Women in STEM
Over the past 10 years, women in the fields of science, technology, engineering, and math have been underrepresented in jobs and undergraduate degrees. Women who graduate with STEM degrees are also less likely than their male counterparts to work in STEM positions, according to an issue brief from the Department of Commerce.
The brief, compiled by the department's Economics and Statistics Administration, does not explain reasons for the gender differences, but rather paints a picture of the STEM workforce. ESA examined 50 occupation codes divided into four categories: computer and math, engineering and surveying, physical and life sciences, and STEM managerial occupations.
According to the brief, there is a significant disparity in the number of men and women who graduate with STEM degrees. In 2009, there were 2.5 million working women with STEM degrees compared with 6.7 million men. The fact that there is almost an equal number of men and women with bachelor's degrees in the workforce "makes this disparity even more alarming," the brief says.

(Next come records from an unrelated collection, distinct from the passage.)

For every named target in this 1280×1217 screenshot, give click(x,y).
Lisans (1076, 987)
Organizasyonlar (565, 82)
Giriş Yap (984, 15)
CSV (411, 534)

When comparing the types of STEM degrees selected by men and women, the brief shows that nearly half of men chose engineering while 57% of women selected physical and life sciences. There is much less of a difference in math degrees (6% men and 10% women) and computer degrees (15% men and 14% women).
In the work world, about 40% of men with STEM college degrees (2.7 million) work in STEM jobs, while only 26% of women with STEM degrees end up in STEM jobs.
Female representation in STEM fields from 2000 to 2009 was unchanged at 24%, but their representation varied within specific fields. In engineering, the percentage of women increased to 14% from 13%, and over the course of nine years, the number of women engineers increased by 12,000, while the number of men engineers decreased by 106,000. Women also showed slight gains in physical and life sciences and as STEM managers.
ESA's issue brief revealed that STEM workers earned more than non-STEM workers, and women STEM workers earned 33% more than women who work in non-STEM jobs in the private sector. Women in STEM jobs earned considerably less than men, however, even when factors such as education and age were considered.